Why does std::exception constructor specifies it can throw any ?

[Pierre Rouleau]

The std::exception class defined in the Standard C++ <exception> header
specifies that the constructors could throw any exception becuase they
do not have a throw() specification.

Why is that? Is this because there could be an exception thrown when
the code creates a std::exception? I would assume that is not the case.
However, if I want to create a new exception class, derived from
std::exception (say MyException) then how can I guarantee that creating
an instance of MyException will not generate any exception?

class MyException : public std::exception
{
public:
explicit MyException(int someinfo) throw();
// violates specs of std::exception
.....
};

Thanks for any information on this topic.

Pierre R.

 

[Siemel Naran]

The std::exception class defined in the Standard C++ <exception> header
specifies that the constructors could throw any exception becuase they
do not have a throw() specification.

Why is that? Is this because there could be an exception thrown when
the code creates a std::exception? I would assume that is not the case.

All of the 5 functions of class std::exception are declared with throw(),
according to the standard. The constructor, copy constructor, operator=,
and destructor do nothing (though the standard does not require that they do
nothing), so of course they don't throw. The pure virtual what function
must be defined in the derived classes as not throwing exceptions either (so
it will have to return a string stored inside the exception object).

But the constructor of the derived class may throw. If your exception
stores the names and values of the environment variables, this means
(usually) allocating dynamic memory to store all the info, and thus the
constructor may throw if it runs out of memory.

The throw() specification on a function does not just mean that the function
does not throw, but rather that the function throws nothing or calls
std::terminate. The call to std::terminate happens if the function throws
an exception either directly or calls a function (virtual or not) that
throws an exception.

If you declare your derived class as

class DerivedException : public std::exception {
public:
DerivedException() throw() { }
};

does it fail compile? It passes compile on my computer, Borland C++ 6.

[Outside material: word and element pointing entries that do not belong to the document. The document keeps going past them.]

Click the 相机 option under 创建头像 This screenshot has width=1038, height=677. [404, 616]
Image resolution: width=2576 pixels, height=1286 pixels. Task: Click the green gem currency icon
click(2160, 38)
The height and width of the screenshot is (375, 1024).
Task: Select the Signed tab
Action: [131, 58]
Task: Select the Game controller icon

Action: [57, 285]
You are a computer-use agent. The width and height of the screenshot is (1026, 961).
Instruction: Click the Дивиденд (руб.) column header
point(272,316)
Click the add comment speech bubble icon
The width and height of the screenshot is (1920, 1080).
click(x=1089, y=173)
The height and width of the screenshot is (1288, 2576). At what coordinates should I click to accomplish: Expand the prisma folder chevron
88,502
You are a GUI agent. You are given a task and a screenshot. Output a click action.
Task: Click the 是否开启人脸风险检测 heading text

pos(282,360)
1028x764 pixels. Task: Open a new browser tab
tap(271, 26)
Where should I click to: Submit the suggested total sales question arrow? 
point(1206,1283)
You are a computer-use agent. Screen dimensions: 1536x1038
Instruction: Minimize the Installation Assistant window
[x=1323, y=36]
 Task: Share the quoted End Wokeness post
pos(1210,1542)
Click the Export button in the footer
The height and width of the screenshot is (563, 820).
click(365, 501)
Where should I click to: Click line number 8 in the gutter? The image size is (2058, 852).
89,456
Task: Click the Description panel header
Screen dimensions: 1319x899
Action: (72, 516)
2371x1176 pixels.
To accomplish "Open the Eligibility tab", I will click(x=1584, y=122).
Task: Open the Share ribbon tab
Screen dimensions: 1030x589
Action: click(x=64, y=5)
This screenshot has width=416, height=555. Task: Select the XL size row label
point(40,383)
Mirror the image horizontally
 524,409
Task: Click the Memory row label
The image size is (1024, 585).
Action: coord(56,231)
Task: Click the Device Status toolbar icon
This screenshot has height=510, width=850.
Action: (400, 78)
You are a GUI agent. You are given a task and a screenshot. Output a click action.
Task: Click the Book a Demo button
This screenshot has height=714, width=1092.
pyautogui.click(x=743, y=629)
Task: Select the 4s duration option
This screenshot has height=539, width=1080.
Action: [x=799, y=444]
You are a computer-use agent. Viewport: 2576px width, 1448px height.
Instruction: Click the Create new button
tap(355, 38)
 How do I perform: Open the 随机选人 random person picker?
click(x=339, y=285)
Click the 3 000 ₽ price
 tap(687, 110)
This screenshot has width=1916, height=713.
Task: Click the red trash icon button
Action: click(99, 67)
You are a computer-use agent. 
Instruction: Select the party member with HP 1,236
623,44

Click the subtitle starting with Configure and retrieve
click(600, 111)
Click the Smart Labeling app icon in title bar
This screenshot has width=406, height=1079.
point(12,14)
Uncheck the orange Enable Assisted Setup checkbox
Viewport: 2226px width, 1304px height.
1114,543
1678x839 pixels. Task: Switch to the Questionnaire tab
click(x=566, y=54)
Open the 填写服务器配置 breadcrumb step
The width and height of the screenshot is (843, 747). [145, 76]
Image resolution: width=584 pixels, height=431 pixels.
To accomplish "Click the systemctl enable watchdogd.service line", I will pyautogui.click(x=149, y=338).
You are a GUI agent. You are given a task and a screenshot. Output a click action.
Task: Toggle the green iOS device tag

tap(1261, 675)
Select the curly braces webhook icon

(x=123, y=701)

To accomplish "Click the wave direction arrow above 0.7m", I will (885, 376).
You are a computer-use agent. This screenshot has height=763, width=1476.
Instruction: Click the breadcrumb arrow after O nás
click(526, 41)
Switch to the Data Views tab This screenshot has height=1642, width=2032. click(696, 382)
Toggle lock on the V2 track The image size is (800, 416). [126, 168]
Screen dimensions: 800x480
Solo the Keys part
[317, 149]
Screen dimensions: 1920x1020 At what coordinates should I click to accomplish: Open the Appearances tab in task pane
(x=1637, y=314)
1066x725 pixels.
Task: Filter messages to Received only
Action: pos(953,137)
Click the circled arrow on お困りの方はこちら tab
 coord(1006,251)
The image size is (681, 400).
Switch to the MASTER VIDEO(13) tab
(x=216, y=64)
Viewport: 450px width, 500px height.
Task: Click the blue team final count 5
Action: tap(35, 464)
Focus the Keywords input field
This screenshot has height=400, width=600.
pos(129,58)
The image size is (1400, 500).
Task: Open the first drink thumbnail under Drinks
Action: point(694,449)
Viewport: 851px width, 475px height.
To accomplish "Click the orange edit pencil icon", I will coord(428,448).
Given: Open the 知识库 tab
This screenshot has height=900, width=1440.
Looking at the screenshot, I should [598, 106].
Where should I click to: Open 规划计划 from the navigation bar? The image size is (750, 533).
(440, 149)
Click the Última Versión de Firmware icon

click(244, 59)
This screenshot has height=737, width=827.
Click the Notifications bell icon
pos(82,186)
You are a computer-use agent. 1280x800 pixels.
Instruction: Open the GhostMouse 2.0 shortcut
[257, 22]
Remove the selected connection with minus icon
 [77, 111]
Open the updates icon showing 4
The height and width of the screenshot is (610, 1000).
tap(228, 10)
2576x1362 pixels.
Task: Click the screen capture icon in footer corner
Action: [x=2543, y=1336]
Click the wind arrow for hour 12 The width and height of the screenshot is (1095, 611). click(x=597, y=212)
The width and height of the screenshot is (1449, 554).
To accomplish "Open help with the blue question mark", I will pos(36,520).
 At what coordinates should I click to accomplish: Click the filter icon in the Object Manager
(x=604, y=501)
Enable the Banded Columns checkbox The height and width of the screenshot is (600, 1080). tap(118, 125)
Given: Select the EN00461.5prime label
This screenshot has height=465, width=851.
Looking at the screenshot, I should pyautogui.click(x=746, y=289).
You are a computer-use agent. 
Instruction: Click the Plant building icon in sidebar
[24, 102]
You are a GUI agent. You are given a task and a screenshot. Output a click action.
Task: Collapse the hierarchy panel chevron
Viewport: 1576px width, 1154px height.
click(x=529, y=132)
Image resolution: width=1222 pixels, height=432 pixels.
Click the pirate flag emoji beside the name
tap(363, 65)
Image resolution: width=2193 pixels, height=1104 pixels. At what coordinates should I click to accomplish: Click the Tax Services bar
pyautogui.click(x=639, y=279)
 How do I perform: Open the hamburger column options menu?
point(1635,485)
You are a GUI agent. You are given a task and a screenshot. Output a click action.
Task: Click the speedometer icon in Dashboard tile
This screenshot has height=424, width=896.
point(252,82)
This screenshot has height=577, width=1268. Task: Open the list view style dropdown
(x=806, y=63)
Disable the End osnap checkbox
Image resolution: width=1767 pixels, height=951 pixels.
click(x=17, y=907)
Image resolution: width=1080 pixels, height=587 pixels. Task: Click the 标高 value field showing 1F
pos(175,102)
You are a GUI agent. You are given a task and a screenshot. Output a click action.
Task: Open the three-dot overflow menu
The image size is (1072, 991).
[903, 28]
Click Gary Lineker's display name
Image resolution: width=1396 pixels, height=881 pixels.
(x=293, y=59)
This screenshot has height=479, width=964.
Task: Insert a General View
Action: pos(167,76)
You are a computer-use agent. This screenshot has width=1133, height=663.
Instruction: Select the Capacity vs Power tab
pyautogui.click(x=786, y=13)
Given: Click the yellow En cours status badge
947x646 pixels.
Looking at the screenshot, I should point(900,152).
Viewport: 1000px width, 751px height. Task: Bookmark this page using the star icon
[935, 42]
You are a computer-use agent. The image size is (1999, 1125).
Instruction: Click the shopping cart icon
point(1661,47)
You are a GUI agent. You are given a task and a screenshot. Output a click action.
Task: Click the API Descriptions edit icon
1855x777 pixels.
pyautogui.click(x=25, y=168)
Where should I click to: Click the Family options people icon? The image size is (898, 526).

However, if I want to create a new exception class, derived from
std::exception (say MyException) then how can I guarantee that creating
an instance of MyException will not generate any exception?

You can use try-catch.

DerivedException:erivedException() {
try { stuff that may throw; }
catch (...) { }
}

But be aware that the compiler generated initialization list calls the
default constructor of the base class, plus the default constructor of
contained objects. If any of these throw, then you program will call
std::terminate. So be sure that the base class constructor does not throw,
which is the case for std::exception, and that the constructors of your
contained objects don't throw.

To garauntee this, you could allocate objects on the heap, for example:

class MyException : public std::exception {
public:
MyException() throw();
const char * what() const throw() { return d_what; }
private:
struct Details;
Details * d_details;
const char *const d_what;
};

struct MyException:etails {
std::string name;
std::string value;
}

MyException::MyException() : std::exception(), d_details(), d_what() {
try {
d_details = new Details;
d_details->name = "hello";
d_details->value = "world";
}
catch (...) { delete d_details; d_what = NULL; }
}

 

[Pierre Rouleau]

All of the 5 functions of class std::exception are declared with throw(),
according to the standard.

Thanks for the good explanation on the topic. I should have mentionned
that I was using an old (and non compliant) compiler (VC6) where the
exception class member functions are defined without the throw()
specification.

We also have Visual Studio .Net 2003 (VC7) and the <exception> file that
comes with that version of the compiler does not have the throw()
specification either.

I was under the impression that VC7 was C++ standard compliant. It
appears not. Are there newer version of the header files available for
Microsoft VC7?

Thanks again.

Pierre Rouleau

 

[Siemel Naran]

Siemel Naran wrote:

Thanks for the good explanation on the topic. I should have mentionned
that I was using an old (and non compliant) compiler (VC6) where the
exception class member functions are defined without the throw()
specification.

We also have Visual Studio .Net 2003 (VC7) and the <exception> file that
comes with that version of the compiler does not have the throw()
specification either.

I was under the impression that VC7 was C++ standard compliant. It
appears not. Are there newer version of the header files available for
Microsoft VC7?

Don't know about MSVC 7 and exceptions, and the best place to ask in the
microsoft newsgroups (there's one in usenet, and may in msdn.microsoft.com).

Anyway, if the base class constructor declares with the throw spec, the
derived class constructor can declare without the throw spec. And vice
versa: if the base class constructor declares without the throw spec, the
derived class constructor can declare with the throw spec. So whether or
not the MSVC <exception> headers are compliant, I think should not matter.